**Request:** Find every line in the records below that contains the string "Describe", and copy each of those lines. Case counts.

__________

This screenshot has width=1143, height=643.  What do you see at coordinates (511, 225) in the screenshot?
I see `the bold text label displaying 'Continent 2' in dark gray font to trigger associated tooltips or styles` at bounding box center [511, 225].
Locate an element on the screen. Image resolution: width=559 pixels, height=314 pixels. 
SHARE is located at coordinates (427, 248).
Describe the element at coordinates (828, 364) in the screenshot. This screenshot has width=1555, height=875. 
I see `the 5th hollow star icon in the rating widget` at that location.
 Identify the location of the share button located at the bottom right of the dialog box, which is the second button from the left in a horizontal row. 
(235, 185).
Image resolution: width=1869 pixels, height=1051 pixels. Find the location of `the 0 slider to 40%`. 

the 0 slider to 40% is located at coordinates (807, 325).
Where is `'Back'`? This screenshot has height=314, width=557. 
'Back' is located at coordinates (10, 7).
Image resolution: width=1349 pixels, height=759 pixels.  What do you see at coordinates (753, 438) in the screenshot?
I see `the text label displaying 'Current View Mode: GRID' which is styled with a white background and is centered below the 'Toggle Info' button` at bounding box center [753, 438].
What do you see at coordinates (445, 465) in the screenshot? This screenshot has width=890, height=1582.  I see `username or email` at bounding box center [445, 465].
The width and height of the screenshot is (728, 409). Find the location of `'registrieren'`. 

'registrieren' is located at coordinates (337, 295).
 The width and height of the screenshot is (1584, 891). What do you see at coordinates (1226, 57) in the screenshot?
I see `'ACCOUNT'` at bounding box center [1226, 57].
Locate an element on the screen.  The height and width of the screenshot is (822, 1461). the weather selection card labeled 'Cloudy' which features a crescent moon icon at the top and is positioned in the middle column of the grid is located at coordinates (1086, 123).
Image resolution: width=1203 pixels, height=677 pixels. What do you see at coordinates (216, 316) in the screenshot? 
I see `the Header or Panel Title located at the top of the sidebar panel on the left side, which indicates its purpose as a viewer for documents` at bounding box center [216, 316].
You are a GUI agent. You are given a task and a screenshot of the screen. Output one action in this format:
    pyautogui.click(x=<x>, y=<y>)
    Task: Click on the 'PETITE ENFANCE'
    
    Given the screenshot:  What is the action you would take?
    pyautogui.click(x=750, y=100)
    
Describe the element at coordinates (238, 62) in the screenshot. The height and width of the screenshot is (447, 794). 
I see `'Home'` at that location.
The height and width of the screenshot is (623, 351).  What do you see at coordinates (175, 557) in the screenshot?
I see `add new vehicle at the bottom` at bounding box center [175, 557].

__________

**Task solution:**
Describe the element at coordinates (828, 364) in the screenshot. This screenshot has width=1555, height=875. 
Describe the element at coordinates (238, 62) in the screenshot. The height and width of the screenshot is (447, 794). 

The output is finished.